Business Lifecycle

Five advantages of buying a business

Purchasing a small business rather than starting a new one could help catapult you into ownership.

Published: December 22, 2015
Updated: January 30, 2017

There are different ways to start a business. Buying an existing business is one of them. This could let you leapfrog into the life of an entrepreneur. Here are five advantages you might consider for buying an existing business.

1. Start up faster

If you buy an existing business that has actual customers, products and services, and even some brand recognition, you can avoid a lot of the startup stress and get right to operating the business. The amount of labor and expense in adding staff, setting up back office operations, and implementing processes is enormous. Buying an existing business could let you skip some of those steps.

2. Meet your customers

An existing business worth buying should have an existing customer base that you could meet rather than find. The prior owner's experience with customers can also help you identify opportunities in different or new customer segments, such as targeting an influx of millennials or growing families.

3. Start with developed products and processes

An existing business sells products or services that already exist. Once you buy the business, you can improve the business' offerings and expand into related products or services. But the initial prototyping pain was felt by someone else.

4. Inherit staff

An existing business probably already has staff, which you may inherit with the business. Of course, there is no guarantee the staff will come with the business unless you make employment agreements part of the deal.
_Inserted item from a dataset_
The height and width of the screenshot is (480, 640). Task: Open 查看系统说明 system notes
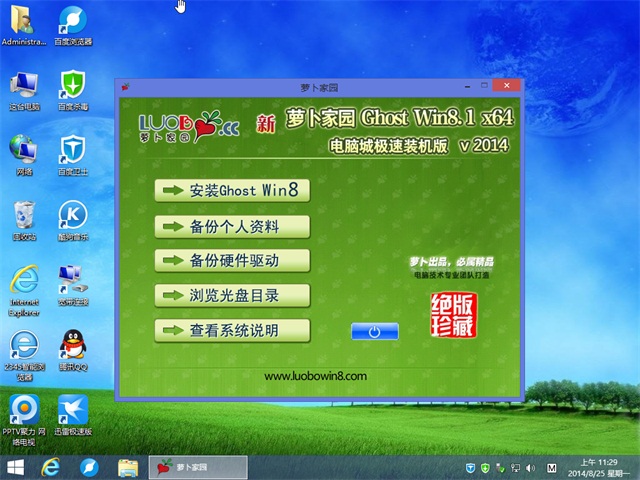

To get the benefit of the staff, make sure you meet them to get a sense as to whether you can work with them and whether they will stay with new management.

5. The money could flow

If your new business has assets like real estate, equipment, or customer contracts, a bank could loan you money against the security of those assets. You could even buy the business by taking out loans on the business' existing assets. This method of acquiring companies is called a leveraged buyout, and it is the secret weapon of many private equity investors. There are also the US Small Business Administration 7(a) loan programs, which can be used to purchase an existing business if the transaction, business, and ownership structures meet SBA eligibility and loan underwriting requirements. Just be careful not to overburden your newly acquired company with debt.

And yet, cautiously explore your potential business

When you buy an existing business, you don't really know what you're going to get. Someone else launched the business, instilled its early values, and grew it into its current phase.

There are several unknowns. Sellers can withhold information. The financial statements could be fictitious, the product faulty, and the staff inexperienced.

Get a complete look at the business. Test everything. Talk to the customers and staff. Look at the tax returns. Talk to the accountant. Talk to a business lawyer. Test the products. Secret-shop the business. Assuming you like what you see, then you can move on to the next stage of buying the business.